In part, it's because I have a lot of fun catching up with old friends and making new ones. But more important, I've found that even after more than two decades of intensively studying Buffett and his longtime partner, Berkshire Hathaway Vice Chairman Charlie Munger, I find that I still keep learning from them.
In the early days of my career, I was so inexperienced – and Buffett and Munger were such brilliant, inspiring, and patient teachers!
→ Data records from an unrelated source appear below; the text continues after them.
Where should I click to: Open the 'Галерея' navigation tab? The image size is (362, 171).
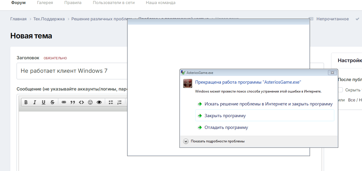pyautogui.click(x=45, y=3)
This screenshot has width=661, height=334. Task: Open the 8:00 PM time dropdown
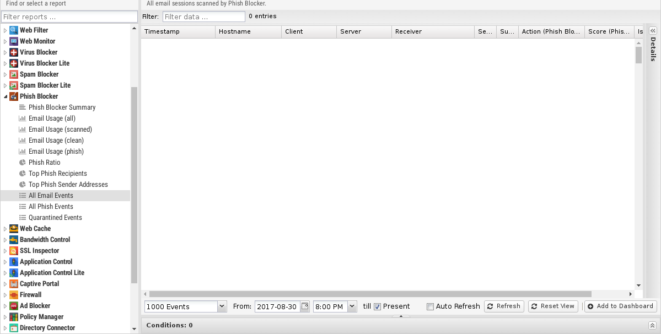pos(352,306)
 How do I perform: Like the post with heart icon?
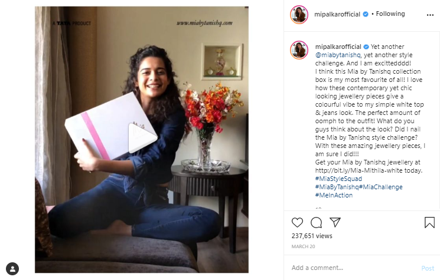coord(297,223)
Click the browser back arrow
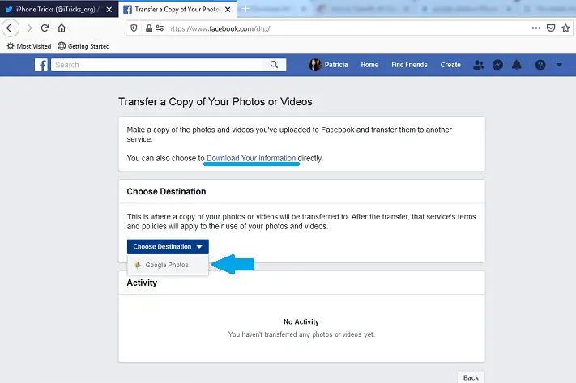Screen dimensions: 576x383 (11, 28)
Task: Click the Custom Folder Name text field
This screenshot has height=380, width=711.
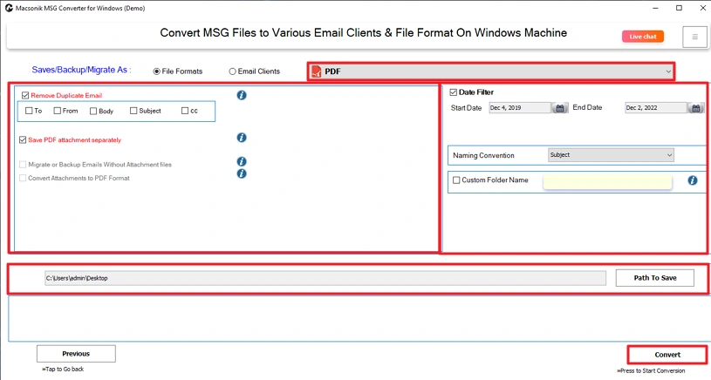Action: pos(607,181)
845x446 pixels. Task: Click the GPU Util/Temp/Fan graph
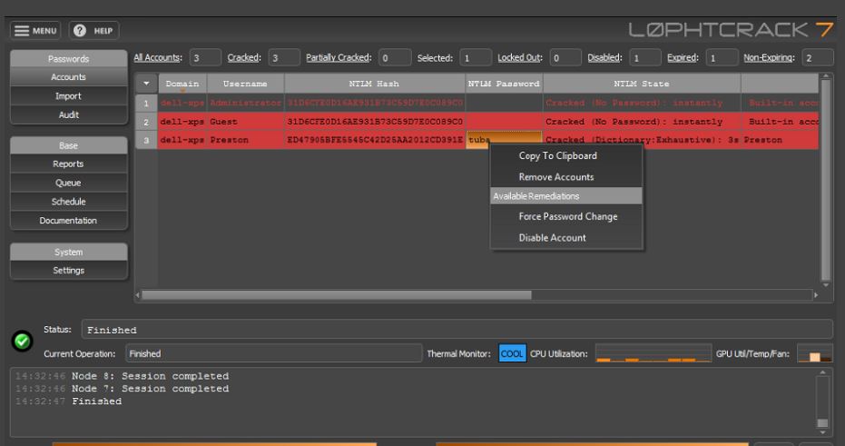815,353
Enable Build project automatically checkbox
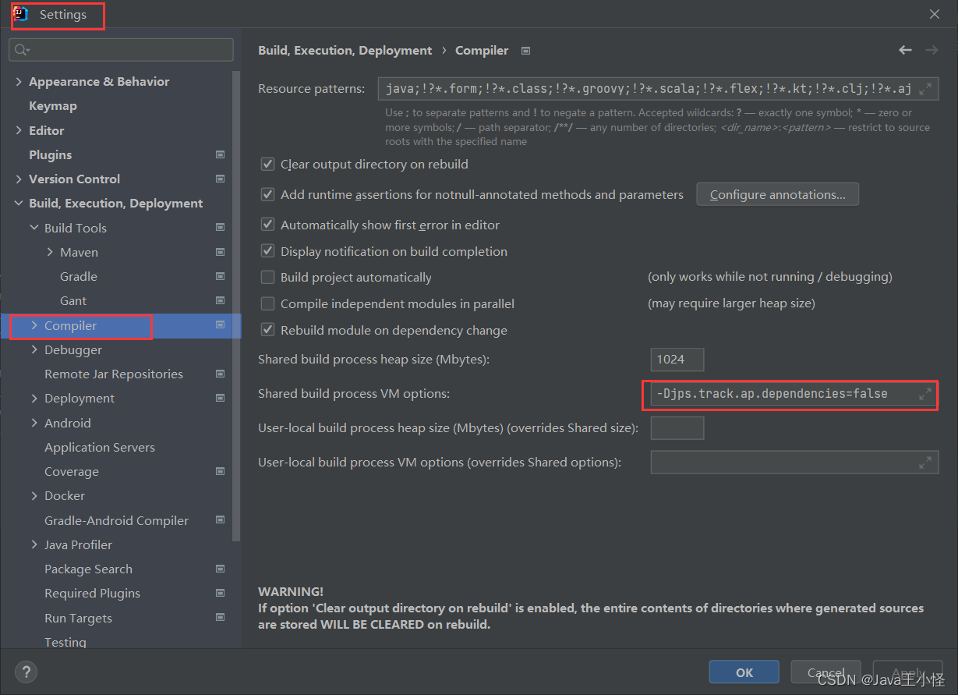958x695 pixels. (267, 277)
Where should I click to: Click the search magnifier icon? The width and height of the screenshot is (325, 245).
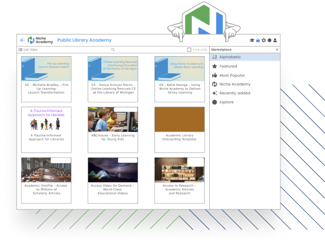click(x=113, y=50)
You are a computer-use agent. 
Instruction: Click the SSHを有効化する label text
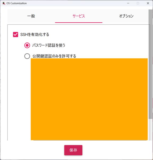click(35, 34)
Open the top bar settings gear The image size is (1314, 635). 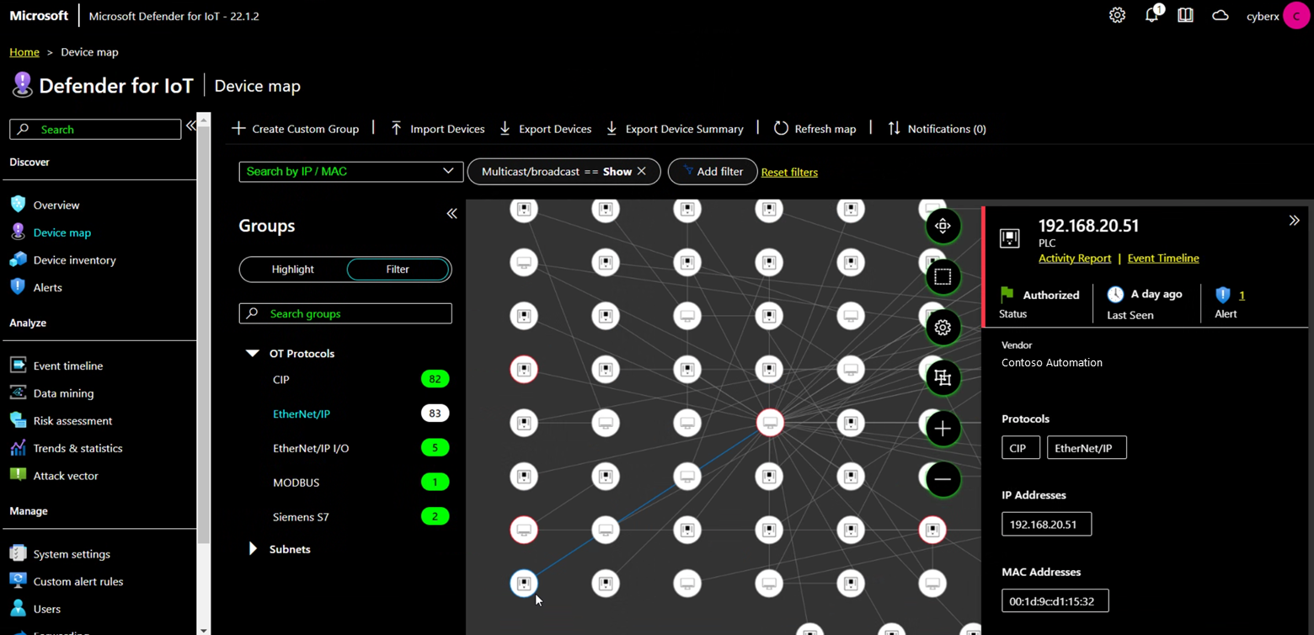1117,15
Had I not absorbed all of their investing lessons, I never would have achieved anything close to the success I did.
But I've realized that the most important things I've learned (and continue to learn) from these wise men go beyond investing into what Munger calls "worldly wisdom" – the key to succeeding in the larger game of life.
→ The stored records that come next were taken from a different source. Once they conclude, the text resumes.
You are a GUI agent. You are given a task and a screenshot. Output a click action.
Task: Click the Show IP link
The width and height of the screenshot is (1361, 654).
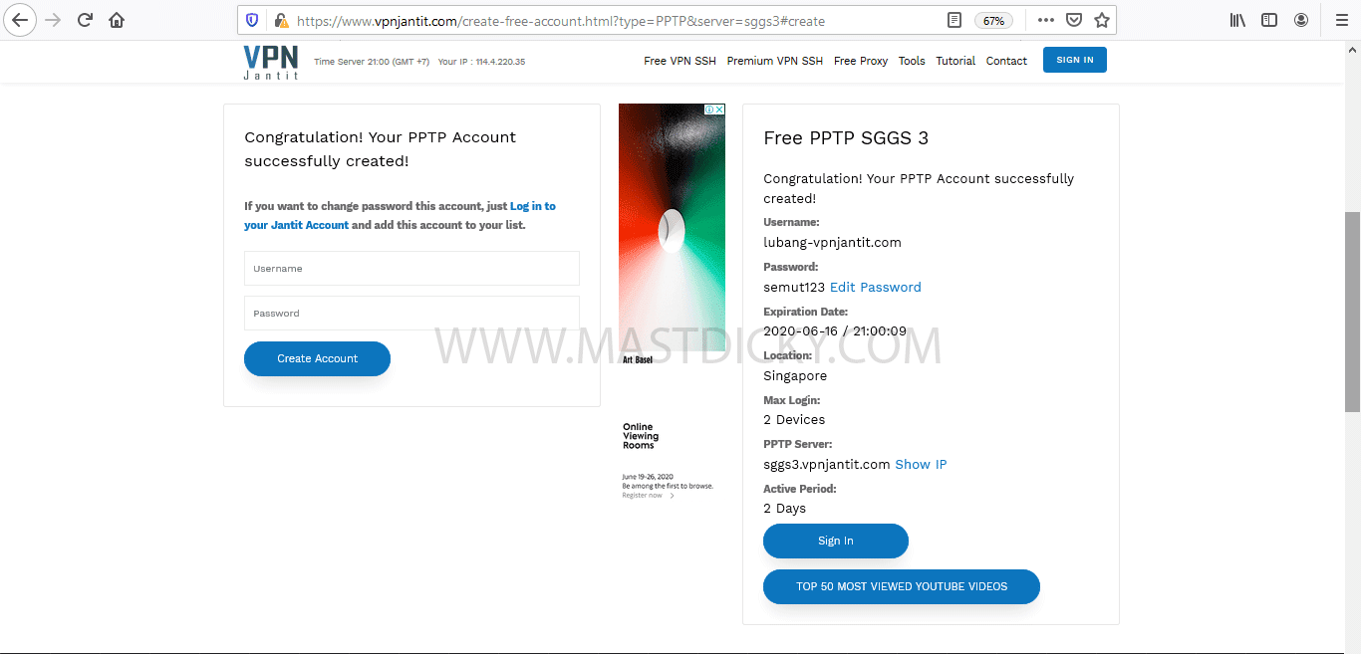pyautogui.click(x=921, y=464)
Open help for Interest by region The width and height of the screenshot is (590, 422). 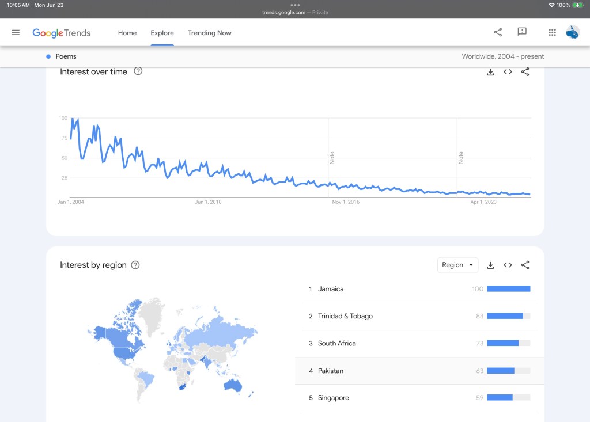tap(135, 265)
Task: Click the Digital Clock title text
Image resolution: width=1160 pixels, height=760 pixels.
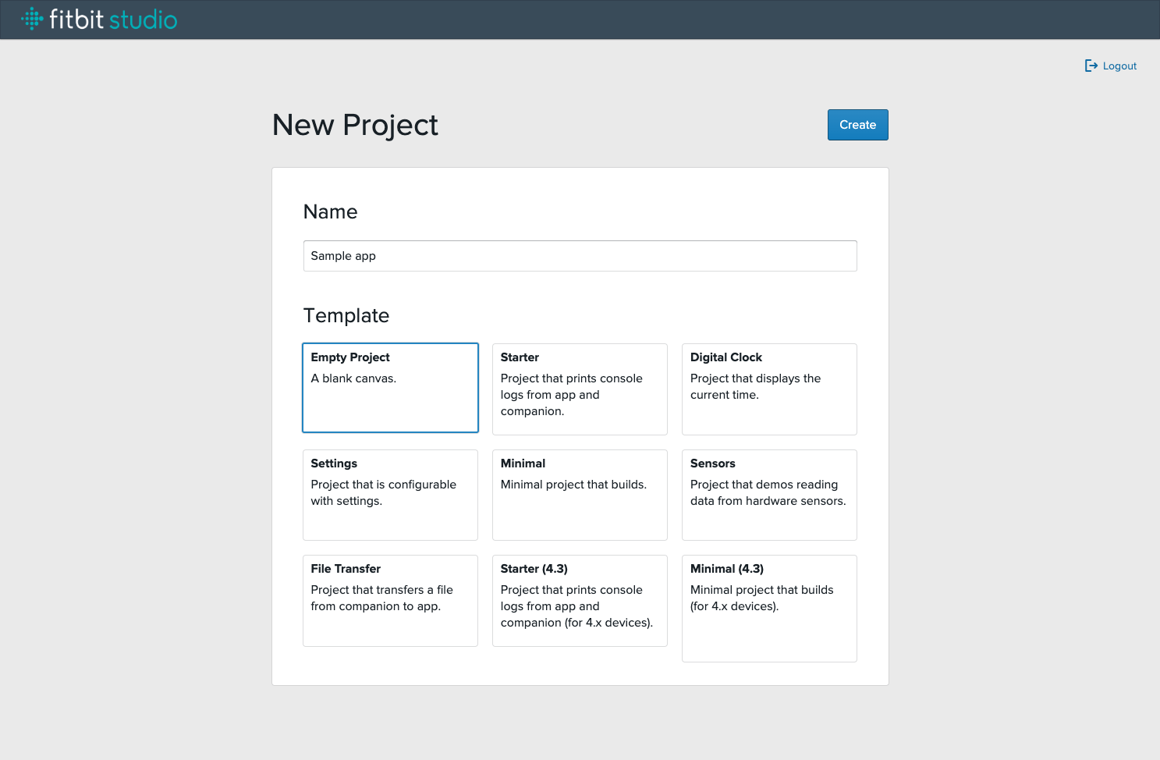Action: tap(725, 357)
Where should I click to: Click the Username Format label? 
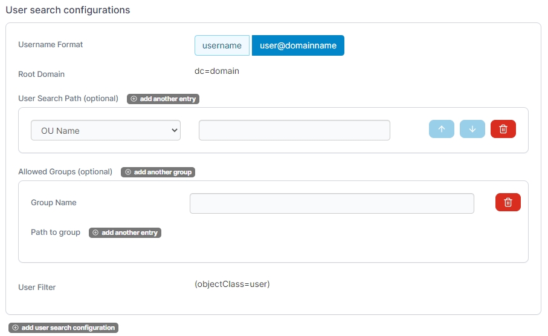click(51, 44)
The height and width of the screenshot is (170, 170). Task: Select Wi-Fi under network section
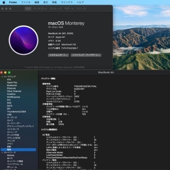pos(10,158)
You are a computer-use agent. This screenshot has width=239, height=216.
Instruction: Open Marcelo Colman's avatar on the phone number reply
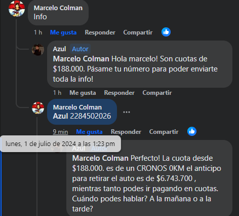[38, 108]
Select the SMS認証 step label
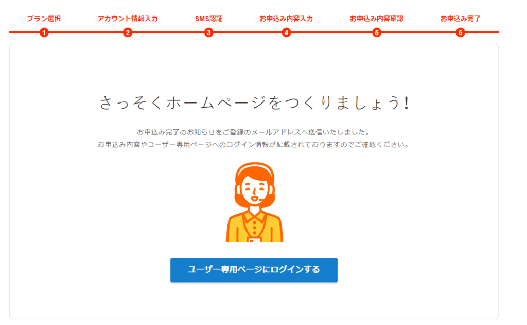Viewport: 527px width, 325px height. click(209, 19)
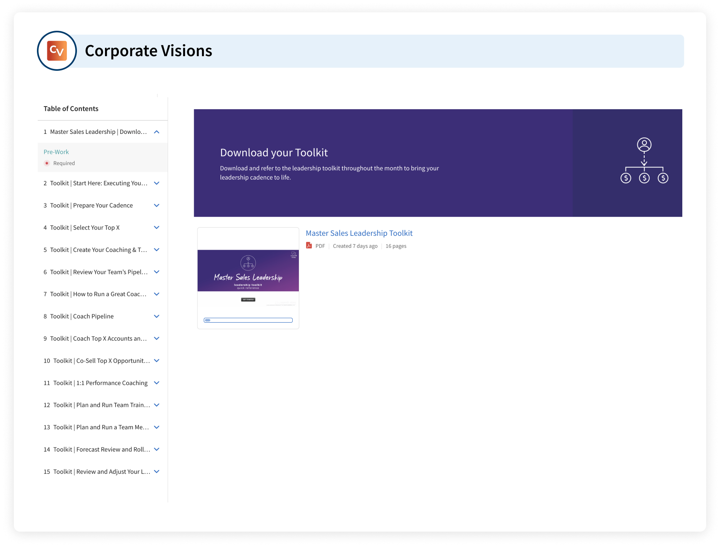Click the Corporate Visions CV logo
Screen dimensions: 720x547
[57, 51]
At its core, this wisdom is rooted in some simple concepts: Become a lifelong learner, develop good habits, be nice to everyone, marry the right person and then keep that relationship strong, and avoid calamities. But just like investing, while these are simple in concept, they can be difficult in practice. So it's always good to hear Buffett and Munger's wisdom every year.
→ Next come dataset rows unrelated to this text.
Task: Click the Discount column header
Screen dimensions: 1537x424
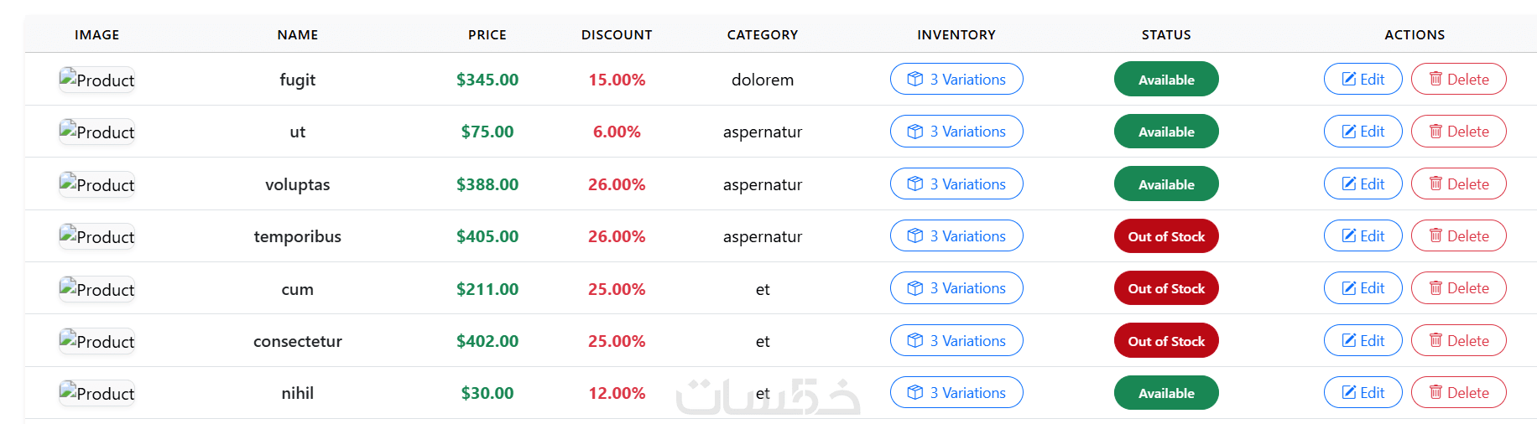Action: click(x=617, y=35)

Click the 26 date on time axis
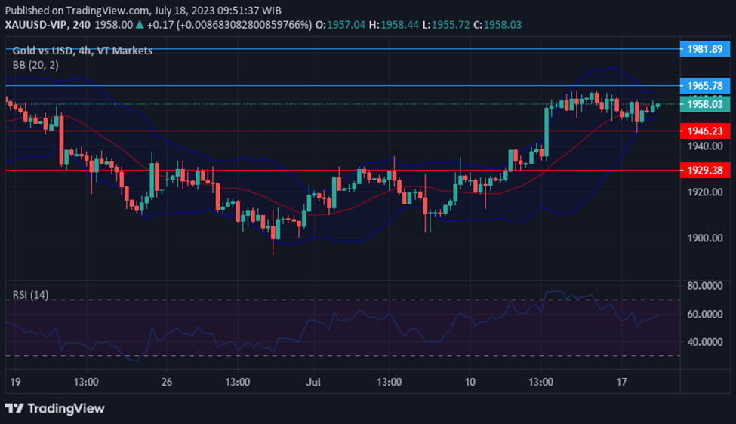pyautogui.click(x=167, y=382)
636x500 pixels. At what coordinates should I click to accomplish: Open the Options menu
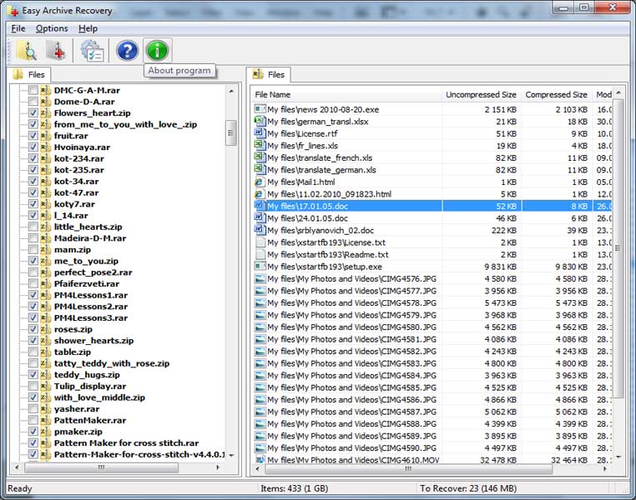click(52, 28)
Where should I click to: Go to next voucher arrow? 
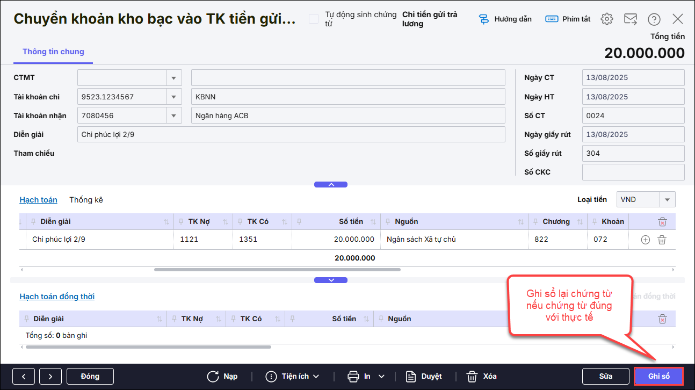click(x=50, y=376)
And while you're supposed to be a shareholder to attend the Berkshire annual meeting, everyone has plenty of extra tickets – or you can simply buy one B-class share (currently around $220) and bring a copy of your brokerage statement. Flights in and out of Omaha that weekend are expensive, but you can fly to Kansas City and drive three hours from there. As for where to stay, I always wait until the last minute and either find someone with whom to share a room or just book something cheap on Booking.com or Hotwire – it's never been a problem.
Buffett on CNBC
3) Buffett was on CNBC's Squawk Box yesterday for two hours. Here's a summary:
[Buffett] and Becky Quick covered many topics, including his thoughts on Democratic presidential contenders Bernie Sanders and Michael Bloomberg, sub-zero interest rates, Bank of America vs. Wells Fargo, cryptocurrencies, and his new smart phone.
[The highlights start] with Buffett's reaction to the expected 3% drop for the stock market that day due to fears of a coronavirus pandemic.
Berkshire Hathaway's Future Without Buffett
4) If you're a subscriber to Barron's, I highly recommend this cover story on Inside Berkshire Hathaway's Future Without Warren Buffett. Excerpt:
When Warren Buffett turns 90 years old in August, it would be only natural for Berkshire Hathaway shareholders to celebrate his success – and worry about the future of the extraordinary company he built...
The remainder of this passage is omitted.